- Opening Delimiter -

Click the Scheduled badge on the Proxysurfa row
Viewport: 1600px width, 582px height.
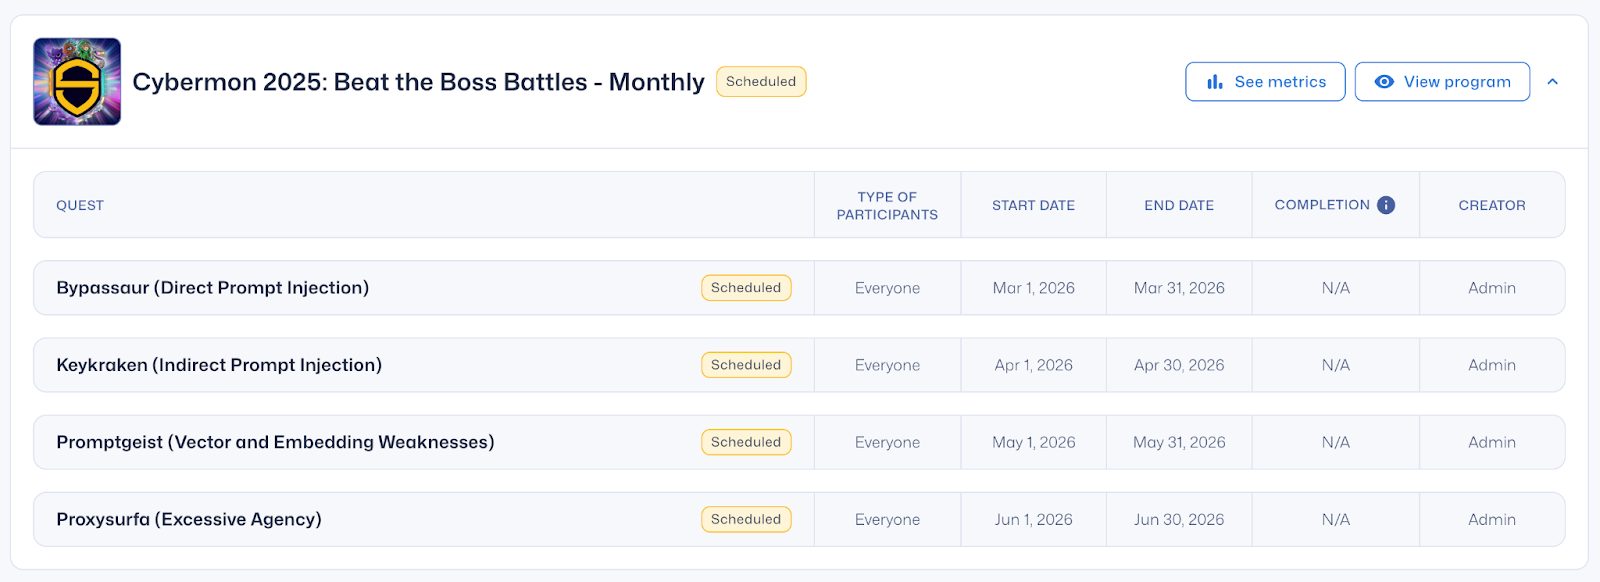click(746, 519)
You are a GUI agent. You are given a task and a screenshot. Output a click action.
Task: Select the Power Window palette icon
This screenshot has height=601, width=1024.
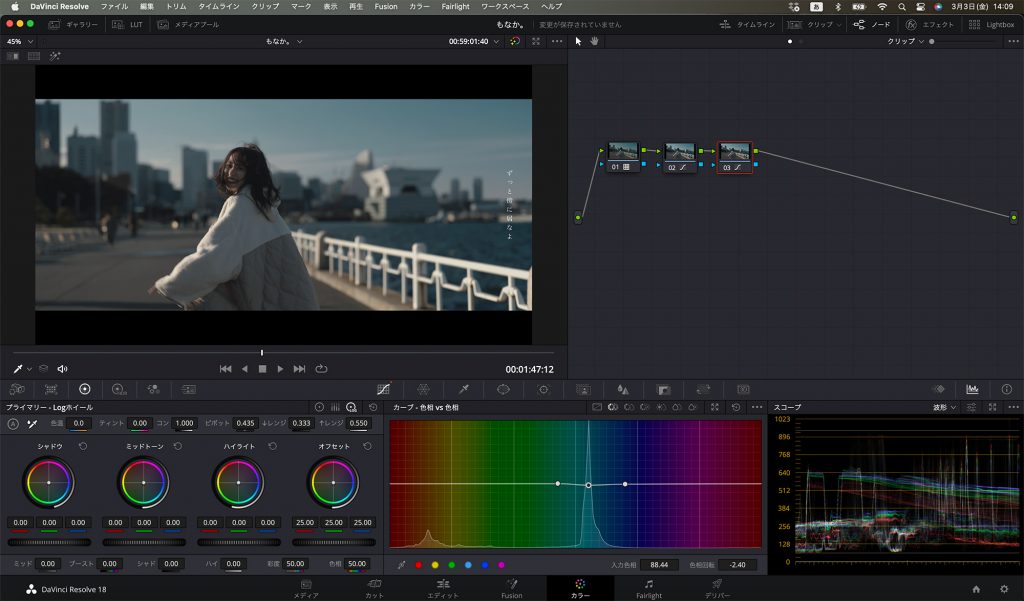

- Closing Delimiter -
- Opening Delimiter -

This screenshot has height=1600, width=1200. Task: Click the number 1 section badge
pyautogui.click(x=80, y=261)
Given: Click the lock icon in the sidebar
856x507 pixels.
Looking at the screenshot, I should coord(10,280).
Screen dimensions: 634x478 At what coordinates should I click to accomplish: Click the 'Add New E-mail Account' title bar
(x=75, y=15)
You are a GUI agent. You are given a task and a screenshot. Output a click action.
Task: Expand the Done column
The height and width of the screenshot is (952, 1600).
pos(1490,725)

- Closing Delimiter -

** EXERCISE REQUIREMENTS **
Retype only the stretch of lines above starting at the one with "Task: Select the Power Window palette icon" and stopping at the one with "This screenshot has height=601, width=1024.", exactly as written, with both kept.

** COMPLETED EXERCISE **
Task: Select the Power Window palette icon
This screenshot has height=601, width=1024.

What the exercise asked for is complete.